The government cited several company emails to support its allegations that Oracle manipulated transactions to avoid obligations under the Price Reductions clause. Under its contract, Oracle agreed to monitor sales of software licenses to commercial end users worth $200,000 or less to ensure that GSA received a discount as high as the basis of award customer. The government alleges that, instead of informing GSA whenever a commercial end user received a discount greater than 20 percent on a sale under $200,000, Oracle reworked the proposed sales so GSA would not have to be informed or provided the higher discount. The government contends this “manipulation” occurred in various ways, including increasing order values to over $200,000, changing the terms of a software license so the license was not similar to Oracle’s MAS schedule item and selling the same license through a reseller. To support these allegations, the government cited emails discussing “workarounds” and sales representatives “growing” certain orders to put them above $200,000 and make them “GSA compliant,” using certain licenses as a vehicle because those licenses were not on a GSA schedule, and sending commercial business through channel partners or resellers to avoid providing greater discounts to the government.  

The Oracle case shows the government’s continued enforcement focus on GSA Schedule contractor liability for defective pricing and civil false claims. Although this case is far from over, contractors should consider the following when evaluating their compliance with GSA Schedule contract requirements:  

  • To comply with the Price Reductions clause, a contractor should have a tracking system that monitors sales to the basis of award customer to ensure the government is receiving appropriate prices and discounts. Pricing or discount arrangements better than those previously offered to the basis of award customer must be reported to the GSA within 15 days and the government’s pricing adjusted accordingly.  

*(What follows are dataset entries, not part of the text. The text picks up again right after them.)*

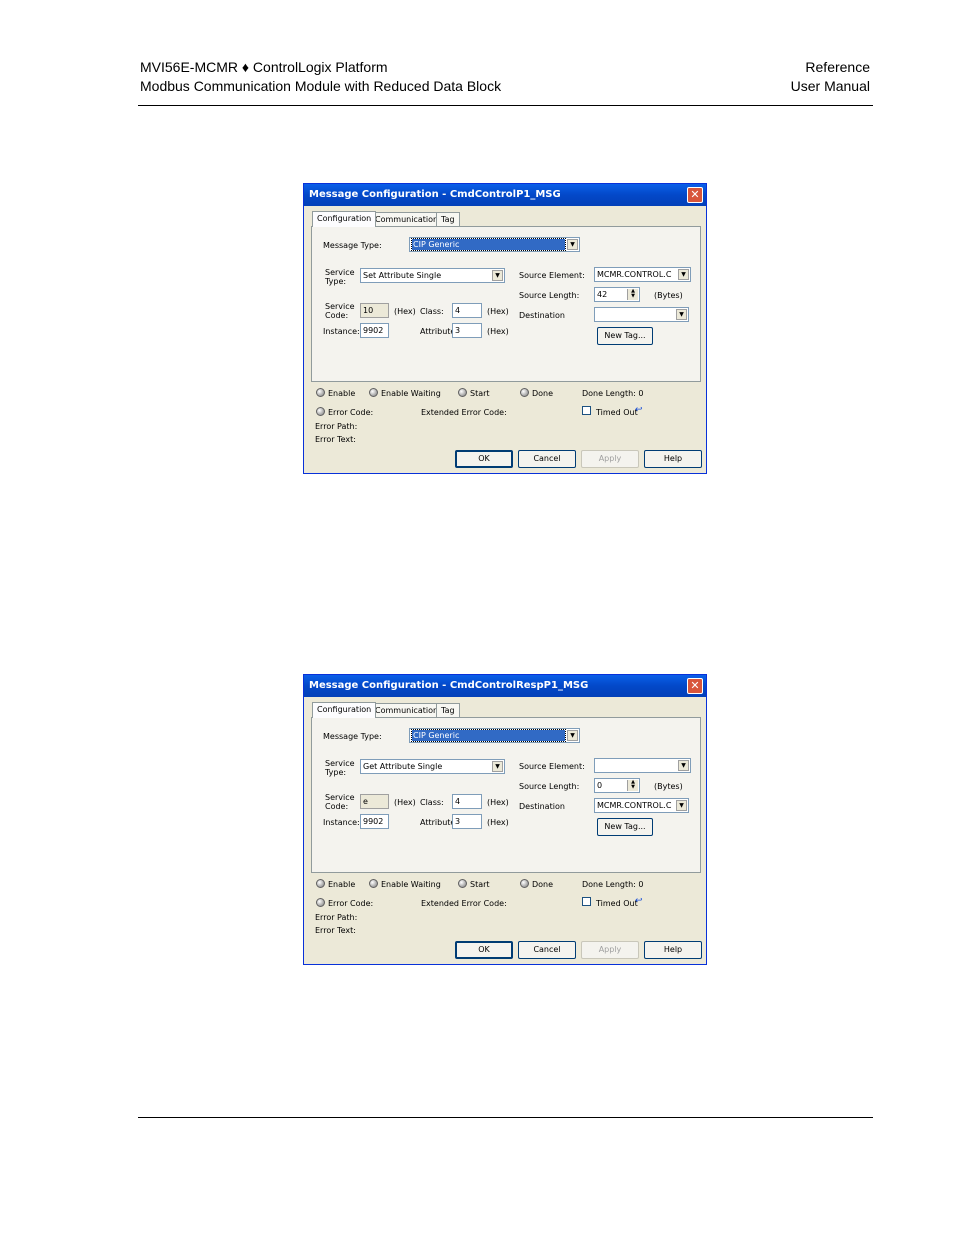  What do you see at coordinates (432, 766) in the screenshot?
I see `service-type-select: Get Attribute Single ▼` at bounding box center [432, 766].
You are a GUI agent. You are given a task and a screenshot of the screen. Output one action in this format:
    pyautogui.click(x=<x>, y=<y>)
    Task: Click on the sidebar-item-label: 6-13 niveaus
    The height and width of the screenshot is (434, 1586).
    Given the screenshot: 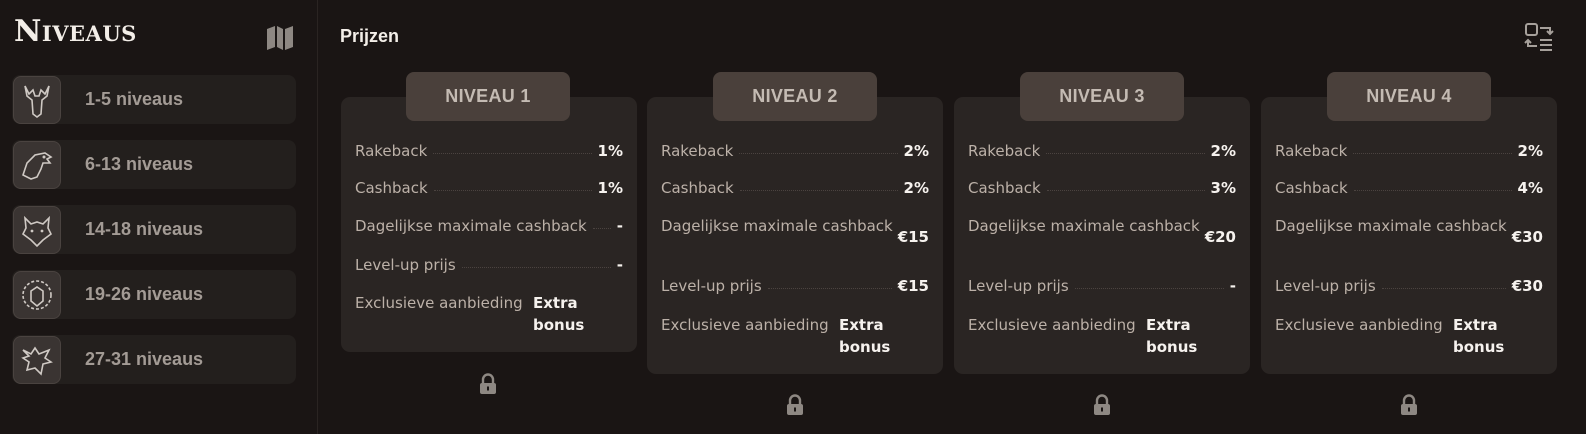 What is the action you would take?
    pyautogui.click(x=140, y=164)
    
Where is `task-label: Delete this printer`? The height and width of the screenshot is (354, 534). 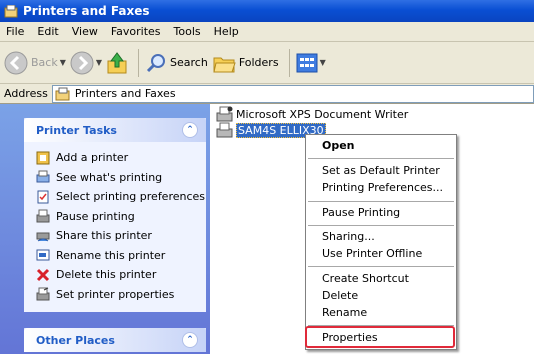 task-label: Delete this printer is located at coordinates (106, 275).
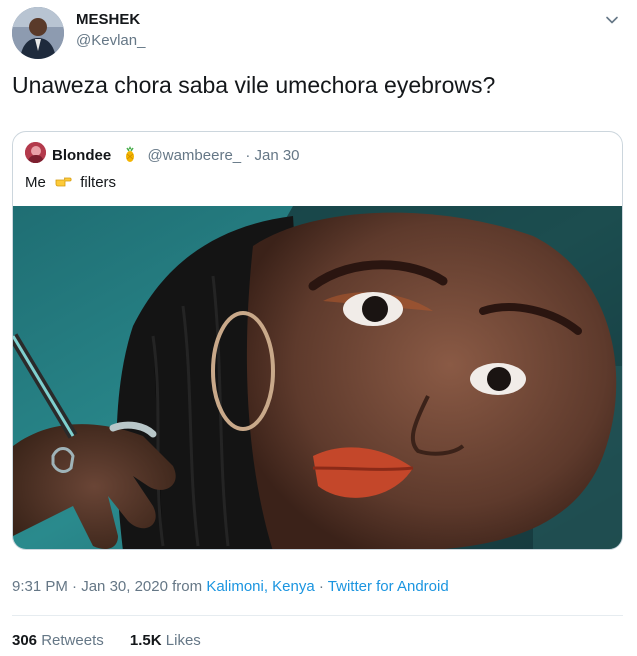 The image size is (637, 656). What do you see at coordinates (98, 182) in the screenshot?
I see `quote-text-after: filters` at bounding box center [98, 182].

  • The Price Reductions clause is not implicated where the government is not purchasing items under similar terms and conditions. The Price Reductions clause also makes exceptions for sales to commercial customers in excess of the maximum order threshold specified in the GSA Schedule contract, to federal agencies, to state and local government entities when the order is placed under the GSA Schedule contract (and the state or local government entity is the basis of award customer) and when the sale was caused by an error in quotation or billing. The government’s allegations that Oracle manipulated orders by changing the terms of a software license so the license was not similar to the item on Oracle’s MAS schedule suggest the government will scrutinize commercial sales to determine whether a contractor is circumventing the Price Reductions clause.
  • Violating the Price Reductions clause, failing to disclose discounts and other sales data, and making false or misleading statements when negotiating a GSA Schedule contract or contract modifications can create liability under the False Claims Act, making the contractor potentially liable for up to three times the damages that result and a penalty of $5,500 to $11,000 per claim.  
  • Because of the potential liability under the False Claims Act, contractors should be attentive to employees raising questions about discount and pricing practices in connection with GSA Schedule contracts. In the Oracle case, the government cited emails from an employee who was “uncomfortable” with the discounts and expressed concerns about GSA discovering certain transactions. Contractors must have a mechanism for investigating whether such concerns are credible and whether there is evidence of potential violations of the contract, criminal statutes, or the civil False Claims Act. Government contractors and subcontractors are now required to disclose to the government whenever they have credible evidence of certain criminal violations or a violation of the civil False Claims Act in connection with the award, performance, or closeout of a government contract or subcontract. A contractor may also be suspended or debarred for a knowing failure by a principal to timely disclose to the government credible evidence of certain criminal violations, a violation of the civil False Claims Act or a “significant overpayment.”